**** Text passage ****
In general, the threshold in software systems can be estimated from statistical deductions and mathematical models. The statistical methodology provides qualitative thresholds, however, to improve the validity of the results it is important to study the relation between the data characteristics, underlying assumptions and nature of the problem. Here we briefly review the threshold estimation studies based on statistical inference for software.

The study conducted by Erni and Lewerentz [16] estimated the threshold to be in the range of statistical mean (µ) and standard deviation (σ), represented as T ± = µ ± σ, assuming data to be distributed normally. However, the technique assumed the input metric data to be normally distributed. Usually such distributions are seldom common in software projects and hence the applicability of the technique is limited. The work by French [17] included Chebyshev’s inequality theorem along with µ and σ for threshold calculation but distribution nature of data was again not considered and the methodology suffered to the data outliers. The recent work of de Siqueria et al. [18], have suggested three similarity thresholds, using arithmetic or the weighted mean, k-means clustering and silhouette coefficient maximization, for the genre aware focused crawling.

Shatnawi [19] used ROC characteristics to identify threshold values and analyzed its association with different error severity levels. The relevant threshold values were found for high and medium risk categories of ordinal classification but could not find practical threshold values for binary classification. In a following study [20], the author calculated the thresholds corresponding to the C&K metrics using Bender’s approach [21] based on logistic regression and it was found that risk levels can be used to identify metric thresholds. Similarly, Malhotra et al. [22] also used Bender’s approach to calculate the metrics threshold and determined the effects of threshold on change prediction with inter-project studies. Their results showed that the transferability of the threshold is limited rather to a narrow confidence interval in inter-project comparisons. In a more recent work, Shatnawi [23] proposed data transformation method to reduce skewness in the data and the threshold values were estimated using the statistical parameters such as μ and σ, similar to the works of Erni et al. [16]. However, what limits the underlying methodology is the shift of values by a constant value prior to the data transformation. Alves et al. [24] investigated data distribution properties of object oriented metrics to derive threshold values and the estimated metrics threshold values were insensitive towards data outliers. Similarly, Ferreira et al. [25] statistically analyzed the data to calculate the threshold range of certain metrics. The authors found that most of the metrics followed a heavy-tailed distribution and argued that a general threshold could not be applied to the object oriented software projects. On the other hand, Hussain et al. [26], compared the effect of thresholds derived using Bender’s approach and those mentioned by Alves et al. [24] and concluded that thresholds cannot be generalized for all the systems due to variation in data characteristics.
****
What to produce
Condense the paragraph of the text on software metric thresholds that begins "The study conducted by Erni and Lewerentz" into a short list that keeps its main facts. The stored data entries play no part in this work.
**** Raw records ****
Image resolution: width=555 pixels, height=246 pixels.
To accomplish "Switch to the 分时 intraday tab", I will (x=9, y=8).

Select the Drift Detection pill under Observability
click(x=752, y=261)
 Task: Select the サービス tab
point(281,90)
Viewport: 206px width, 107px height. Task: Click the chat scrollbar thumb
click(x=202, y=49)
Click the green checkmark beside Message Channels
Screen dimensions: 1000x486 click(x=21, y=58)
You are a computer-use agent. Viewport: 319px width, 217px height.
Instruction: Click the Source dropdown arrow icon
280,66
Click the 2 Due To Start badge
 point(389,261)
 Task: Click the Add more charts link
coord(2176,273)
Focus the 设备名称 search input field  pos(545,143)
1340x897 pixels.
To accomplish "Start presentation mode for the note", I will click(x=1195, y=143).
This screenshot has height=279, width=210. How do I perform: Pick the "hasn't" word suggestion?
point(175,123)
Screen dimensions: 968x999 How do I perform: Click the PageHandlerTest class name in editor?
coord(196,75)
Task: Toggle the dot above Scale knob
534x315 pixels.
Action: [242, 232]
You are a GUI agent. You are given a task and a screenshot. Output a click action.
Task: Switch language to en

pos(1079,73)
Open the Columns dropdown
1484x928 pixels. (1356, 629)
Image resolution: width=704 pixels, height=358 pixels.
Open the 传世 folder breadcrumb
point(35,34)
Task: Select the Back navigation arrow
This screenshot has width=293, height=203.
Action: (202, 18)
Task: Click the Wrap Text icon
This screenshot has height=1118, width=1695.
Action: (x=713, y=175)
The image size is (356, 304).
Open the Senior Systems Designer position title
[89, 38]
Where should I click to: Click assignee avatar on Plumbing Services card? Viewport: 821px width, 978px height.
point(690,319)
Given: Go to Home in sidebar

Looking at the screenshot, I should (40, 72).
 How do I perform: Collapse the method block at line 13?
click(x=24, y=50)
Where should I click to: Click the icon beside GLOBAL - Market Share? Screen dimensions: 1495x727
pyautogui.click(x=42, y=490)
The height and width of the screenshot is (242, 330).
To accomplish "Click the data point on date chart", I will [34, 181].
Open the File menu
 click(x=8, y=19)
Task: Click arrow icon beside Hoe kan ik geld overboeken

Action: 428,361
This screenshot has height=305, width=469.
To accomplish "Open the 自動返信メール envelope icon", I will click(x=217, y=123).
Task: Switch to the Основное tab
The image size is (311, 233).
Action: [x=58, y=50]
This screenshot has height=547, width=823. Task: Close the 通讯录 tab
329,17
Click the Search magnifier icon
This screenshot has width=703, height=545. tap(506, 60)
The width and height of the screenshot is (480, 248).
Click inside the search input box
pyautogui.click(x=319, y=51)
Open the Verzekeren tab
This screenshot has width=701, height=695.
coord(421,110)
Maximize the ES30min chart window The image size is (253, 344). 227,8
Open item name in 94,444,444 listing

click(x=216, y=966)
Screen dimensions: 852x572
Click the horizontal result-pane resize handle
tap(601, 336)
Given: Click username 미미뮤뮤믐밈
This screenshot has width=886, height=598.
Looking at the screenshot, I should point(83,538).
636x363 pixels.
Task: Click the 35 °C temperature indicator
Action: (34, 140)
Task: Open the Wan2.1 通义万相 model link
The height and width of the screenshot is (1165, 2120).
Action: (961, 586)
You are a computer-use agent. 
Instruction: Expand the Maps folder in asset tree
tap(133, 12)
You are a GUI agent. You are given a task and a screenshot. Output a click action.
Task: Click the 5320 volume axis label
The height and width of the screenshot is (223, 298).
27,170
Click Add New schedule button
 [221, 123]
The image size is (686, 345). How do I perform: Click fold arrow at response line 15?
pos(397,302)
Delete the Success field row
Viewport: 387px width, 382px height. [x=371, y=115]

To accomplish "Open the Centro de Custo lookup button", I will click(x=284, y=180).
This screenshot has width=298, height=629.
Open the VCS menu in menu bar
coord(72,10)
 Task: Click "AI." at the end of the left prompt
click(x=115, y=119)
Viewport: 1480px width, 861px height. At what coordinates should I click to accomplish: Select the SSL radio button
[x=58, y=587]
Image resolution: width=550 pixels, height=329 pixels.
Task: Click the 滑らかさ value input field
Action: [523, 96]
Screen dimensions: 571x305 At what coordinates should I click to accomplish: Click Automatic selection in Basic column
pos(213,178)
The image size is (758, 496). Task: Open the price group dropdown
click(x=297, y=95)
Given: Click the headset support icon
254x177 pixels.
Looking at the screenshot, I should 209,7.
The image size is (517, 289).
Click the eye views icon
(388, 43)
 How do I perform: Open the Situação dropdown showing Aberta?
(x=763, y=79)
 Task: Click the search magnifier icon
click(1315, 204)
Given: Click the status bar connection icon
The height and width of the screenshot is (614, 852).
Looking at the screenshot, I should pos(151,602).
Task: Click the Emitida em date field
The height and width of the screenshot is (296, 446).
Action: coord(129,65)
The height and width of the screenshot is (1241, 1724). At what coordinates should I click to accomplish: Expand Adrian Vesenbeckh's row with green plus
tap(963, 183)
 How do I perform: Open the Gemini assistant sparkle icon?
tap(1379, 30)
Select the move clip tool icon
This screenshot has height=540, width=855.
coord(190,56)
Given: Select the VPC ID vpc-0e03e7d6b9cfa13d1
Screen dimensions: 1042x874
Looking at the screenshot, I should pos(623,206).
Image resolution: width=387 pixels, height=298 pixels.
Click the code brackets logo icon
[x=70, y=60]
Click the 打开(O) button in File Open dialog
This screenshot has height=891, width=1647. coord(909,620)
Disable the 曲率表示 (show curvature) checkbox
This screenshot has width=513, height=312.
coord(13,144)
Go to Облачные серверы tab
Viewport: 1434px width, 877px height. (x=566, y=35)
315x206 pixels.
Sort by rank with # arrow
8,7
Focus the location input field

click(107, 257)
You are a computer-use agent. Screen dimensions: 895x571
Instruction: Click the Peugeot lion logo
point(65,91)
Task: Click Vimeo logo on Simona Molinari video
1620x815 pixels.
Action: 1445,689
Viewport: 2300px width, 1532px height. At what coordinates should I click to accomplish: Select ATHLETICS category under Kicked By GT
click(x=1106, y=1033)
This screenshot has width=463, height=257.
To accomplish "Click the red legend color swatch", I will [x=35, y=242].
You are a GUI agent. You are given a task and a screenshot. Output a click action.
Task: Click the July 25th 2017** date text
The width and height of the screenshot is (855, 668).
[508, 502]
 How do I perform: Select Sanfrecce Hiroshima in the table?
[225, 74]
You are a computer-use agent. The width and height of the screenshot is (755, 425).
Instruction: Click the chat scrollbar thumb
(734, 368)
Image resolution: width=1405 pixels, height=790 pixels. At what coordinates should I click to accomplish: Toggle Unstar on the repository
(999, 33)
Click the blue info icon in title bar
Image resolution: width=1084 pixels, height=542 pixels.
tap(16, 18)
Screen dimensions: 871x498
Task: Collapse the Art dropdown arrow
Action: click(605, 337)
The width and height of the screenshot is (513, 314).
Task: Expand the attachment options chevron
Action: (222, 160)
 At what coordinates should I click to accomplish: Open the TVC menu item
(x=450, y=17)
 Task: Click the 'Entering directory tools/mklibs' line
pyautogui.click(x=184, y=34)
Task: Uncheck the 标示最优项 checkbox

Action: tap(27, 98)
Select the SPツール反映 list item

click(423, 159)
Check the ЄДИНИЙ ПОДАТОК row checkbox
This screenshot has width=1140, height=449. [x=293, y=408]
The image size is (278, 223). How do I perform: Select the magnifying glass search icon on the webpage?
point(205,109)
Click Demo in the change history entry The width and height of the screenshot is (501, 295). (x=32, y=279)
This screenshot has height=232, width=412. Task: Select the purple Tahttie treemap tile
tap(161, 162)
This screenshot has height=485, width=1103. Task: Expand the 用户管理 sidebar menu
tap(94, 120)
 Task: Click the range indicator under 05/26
****
Task solution
- Erni and Lewerentz [16] placed the threshold within the mean plus or minus the standard deviation (T ± = µ ± σ). This assumes normally distributed metric data, which is seldom common in software projects, so the technique has limited applicability.
- French [17] added Chebyshev's inequality theorem to µ and σ. The method still ignored the nature of the data's distribution and suffered from data outliers.
- de Siqueria et al. [18] suggested three similarity thresholds for genre-aware focused crawling. These use the arithmetic or weighted mean, k-means clustering, and silhouette coefficient maximization.